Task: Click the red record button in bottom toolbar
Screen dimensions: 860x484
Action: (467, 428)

...

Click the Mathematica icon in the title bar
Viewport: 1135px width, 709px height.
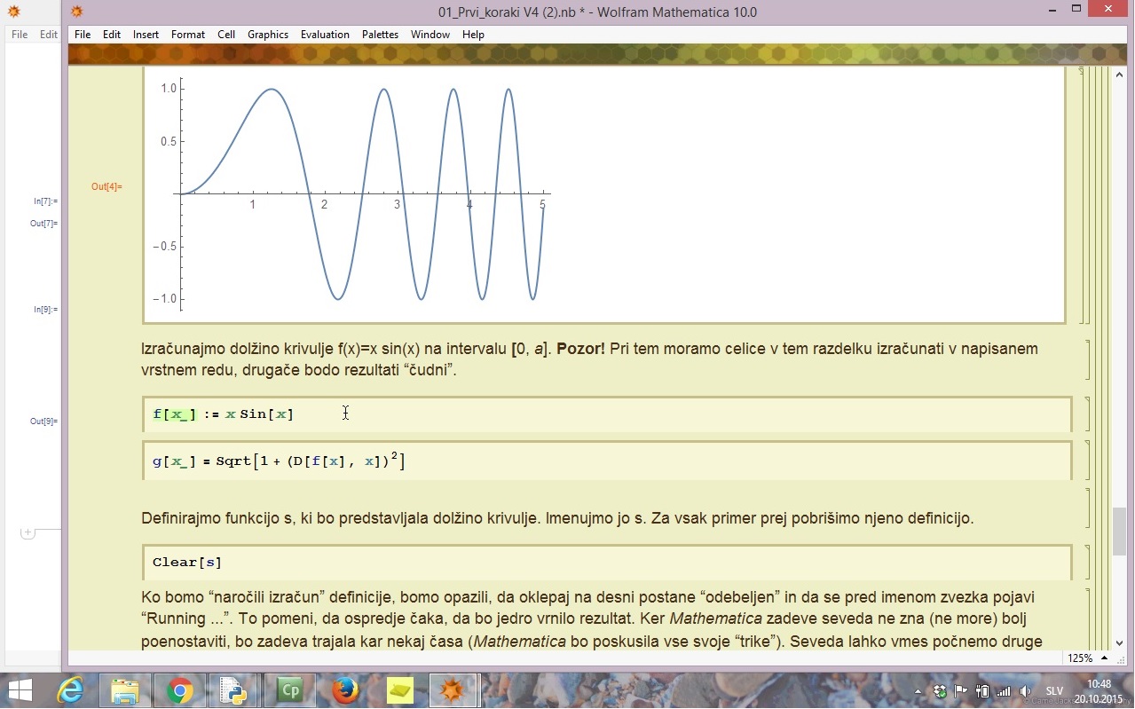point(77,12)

• TASK DIRECTIONS
The answer must be every line of the data that holds the word "Click".

• COMPLETED EXERCISE
Task: Click the red record button in bottom toolbar
Click the Mathematica icon in the title bar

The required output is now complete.